それからまもなく、源範頼は処刑されたと言う事になります。
諸説ありますが、修禅寺八塔司(はったす)のひとつである、信功院にいたところ、急襲を受けて防戦するも、自刃して果てたともされています。

詳しくは、下記も合わせて、ご覧頂けますと幸いです。

源範頼の解説 源義経の次に処罰された源氏

源範頼の墓がある場所への行き方ですが、徒歩で入れる細い道を進むことになります。
車道から3分ほど登った、山の中腹にある住宅地のところに、あると言う感じです。
もともと、源範頼の墓と伝わる祠があっただけでしたが、明治12年に骨壺が掘り出され、源範頼の墓として整備されました。

源範頼の墓

下記の地図だと、分かりやすいので、表示しておきます。
地図の右下から、坂道を登って行って「芙蓉」と言う和風喫茶を目指して行くと、分かりやすいです。

きつい坂道ではなく、すぐに到着致しますが、行き方が分かりにくいので、迷った際には、上記の地図でご確認頂けますと幸いです。

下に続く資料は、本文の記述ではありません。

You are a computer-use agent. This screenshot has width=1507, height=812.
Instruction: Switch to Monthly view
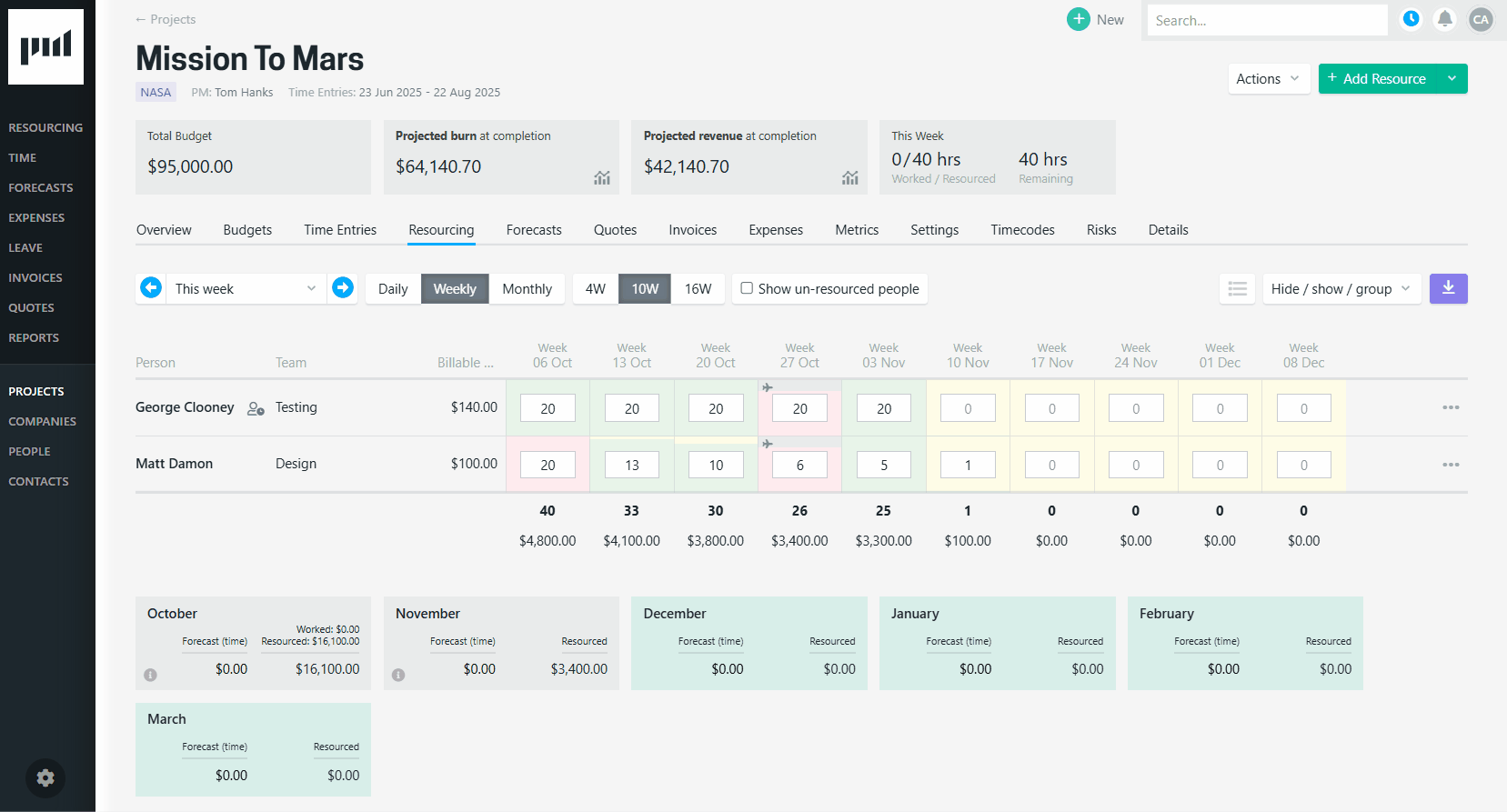pos(527,289)
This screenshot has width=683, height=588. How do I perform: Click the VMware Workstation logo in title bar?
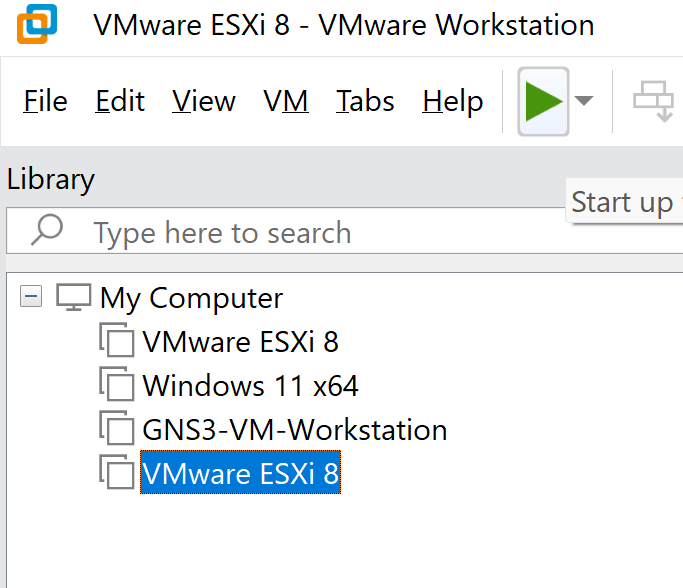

交通アクセスとしては、伊豆箱根鉄道・修善寺駅よりバスで所要約8分「修善寺温泉駅」バス停下車して、徒歩約10分となります。
駐車場はありませんので、温泉街のはずれにある近くの有料P「小山駐車場」が便利で、徒歩5分といったところです。
もちろん、修禅寺とセットでどうぞ。

また、修善寺には、別の場所に「源頼家の墓」もあります。
この源頼家は、鎌倉幕府2代将軍のことで、源頼朝の嫡男で、北条政子が産んだ子となります。